Devleti kalbura çevirme gayretindeler…
Allah var; kalabalıklar!
Hem de donanım sahibi insanlar!
Gedik açma mevzuunda korkunç uzmanlaşmışlar…
Başbakan’ın dirayetli duruşu olmasaydı, şimdiye çoktan ipleri ele almışlardı…
Öylesine organize, öylesine hazırlıklılar!
Hakkı teslim edelim ki, her yerdeler…
Paralel yapı tanımlaması halt etmiş!
Aslından çok daha cevval ve girişkenler…
Hani iyi niyetli bir benzetme var ya…
“Çocukla çocuk büyükle büyük” diye…
Bu hadiseye teşmil şöyle olsun!
Müslüman’la Müslüman, gavurla gavur!
***
Taa en başından söyledik ki…
Maksatları bağcı dövmek!
Hesapları tutsaydı, hükümet yer ile yeksandı…
Allah muhafaza, o durumda bunları tutabilene aşk olsun!
Koca Ordu’yu sindirdiler…
Kaldı ki, biz garibanlar!
Bırakınız telefonla konuşmayı, iki kişi bir ardaya gelemezdik!

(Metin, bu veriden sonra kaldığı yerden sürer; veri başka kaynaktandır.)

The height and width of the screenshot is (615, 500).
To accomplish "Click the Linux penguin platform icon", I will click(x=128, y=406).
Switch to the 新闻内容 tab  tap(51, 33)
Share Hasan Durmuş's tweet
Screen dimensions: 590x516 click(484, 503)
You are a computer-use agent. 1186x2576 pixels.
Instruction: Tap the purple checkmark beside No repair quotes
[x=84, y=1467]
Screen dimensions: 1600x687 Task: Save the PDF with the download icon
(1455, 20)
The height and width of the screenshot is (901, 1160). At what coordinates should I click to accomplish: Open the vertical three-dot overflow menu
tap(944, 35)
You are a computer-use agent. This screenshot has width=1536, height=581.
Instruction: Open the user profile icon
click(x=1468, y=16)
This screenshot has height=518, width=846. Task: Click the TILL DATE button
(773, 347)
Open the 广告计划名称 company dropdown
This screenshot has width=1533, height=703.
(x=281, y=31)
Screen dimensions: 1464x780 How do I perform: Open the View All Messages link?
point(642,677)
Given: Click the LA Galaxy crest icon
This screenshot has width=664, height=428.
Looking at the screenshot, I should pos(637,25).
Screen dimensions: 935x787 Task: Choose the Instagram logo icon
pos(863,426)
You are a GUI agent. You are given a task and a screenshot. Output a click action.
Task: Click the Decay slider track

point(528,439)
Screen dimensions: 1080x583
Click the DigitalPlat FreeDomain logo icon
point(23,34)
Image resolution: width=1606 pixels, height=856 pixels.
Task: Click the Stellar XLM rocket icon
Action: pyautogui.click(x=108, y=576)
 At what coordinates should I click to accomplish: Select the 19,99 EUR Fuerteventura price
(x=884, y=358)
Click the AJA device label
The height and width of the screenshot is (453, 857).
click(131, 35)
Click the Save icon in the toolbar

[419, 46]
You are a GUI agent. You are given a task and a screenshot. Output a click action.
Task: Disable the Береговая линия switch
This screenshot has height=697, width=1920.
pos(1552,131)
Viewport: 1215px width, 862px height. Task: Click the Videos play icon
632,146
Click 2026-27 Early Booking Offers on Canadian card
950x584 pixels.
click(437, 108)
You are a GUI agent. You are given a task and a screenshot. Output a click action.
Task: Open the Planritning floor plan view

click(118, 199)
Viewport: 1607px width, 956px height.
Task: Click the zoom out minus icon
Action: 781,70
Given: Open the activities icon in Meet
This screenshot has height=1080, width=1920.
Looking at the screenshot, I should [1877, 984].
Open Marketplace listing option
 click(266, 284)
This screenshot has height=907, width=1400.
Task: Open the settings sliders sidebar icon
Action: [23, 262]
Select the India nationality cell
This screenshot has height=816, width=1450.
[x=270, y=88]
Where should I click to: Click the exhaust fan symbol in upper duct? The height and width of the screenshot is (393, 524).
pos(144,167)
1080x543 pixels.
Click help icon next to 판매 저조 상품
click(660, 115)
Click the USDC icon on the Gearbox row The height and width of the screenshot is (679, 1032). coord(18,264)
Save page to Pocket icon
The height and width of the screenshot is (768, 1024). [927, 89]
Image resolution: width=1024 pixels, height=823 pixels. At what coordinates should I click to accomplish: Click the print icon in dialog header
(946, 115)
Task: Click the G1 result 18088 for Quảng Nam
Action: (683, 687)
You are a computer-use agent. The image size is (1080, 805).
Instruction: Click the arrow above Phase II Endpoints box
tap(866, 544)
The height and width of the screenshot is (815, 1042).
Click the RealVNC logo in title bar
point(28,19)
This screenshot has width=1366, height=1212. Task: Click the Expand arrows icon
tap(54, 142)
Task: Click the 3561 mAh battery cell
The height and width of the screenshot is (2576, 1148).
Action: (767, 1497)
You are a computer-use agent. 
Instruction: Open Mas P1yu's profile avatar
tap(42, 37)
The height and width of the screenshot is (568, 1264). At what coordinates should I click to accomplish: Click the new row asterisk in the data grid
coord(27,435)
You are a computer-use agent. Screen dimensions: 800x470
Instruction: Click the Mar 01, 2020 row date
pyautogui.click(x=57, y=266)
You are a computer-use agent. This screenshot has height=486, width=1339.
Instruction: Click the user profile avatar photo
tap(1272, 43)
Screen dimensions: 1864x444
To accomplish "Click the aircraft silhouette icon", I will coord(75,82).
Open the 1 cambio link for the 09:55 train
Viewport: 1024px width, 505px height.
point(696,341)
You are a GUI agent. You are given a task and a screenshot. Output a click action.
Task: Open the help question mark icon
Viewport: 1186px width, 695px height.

Ölçü yok, endazeye kayıp bu yapıda!
Bizdensin, değilsin ayrımını köküne kadar yapıyorlar!
Hak, hukuk hak getire…
Bir köşe başında gariban bir adam bir ekmeklik yer mi açtı…
Durmazlar!
Hemen yanı başına bir tane de onlar kondururlar!
Birkaç arkadaş bir araya gelip bir şehir geliştirme derneği mi ihdas ettiler…
Bekleyin!
Bir aya kalmaz muadili karşınızdadır…
Etik anlayış bunların hanelerine uğramamış!
Bir de sığındıkları liman var ki…
Yapacağınız hiçbir şey kalmıyor!
“Allah için çalışıyoruz”…
O durumda teslim olmayıp ne yapacaksınız!
***
Erzurum’da hoş bir söz var…
Haddi aşanlar için söylenir;
“Herkes müsürlüğünü tanıyacak!”
Müsürlüğü bilmeyenler google’e başvursun…
Onu bunu bilmem…
Başkasının müsürlüğüne uzanırsan kamçıyla terbiye olursun!
Olmalısın!
Aksi halde, toplumsal cinnet ve yok oluş kaçınılmaz…
Üstüne basarak yineliyoruz…
Bu durumu aşmanın tek yolu var..
“Dirayetli Liderlik”
Şükür, şu ana kadar sergilenen budur!
Umalım, sonuna kadar gidilsin; taviz verilmesin!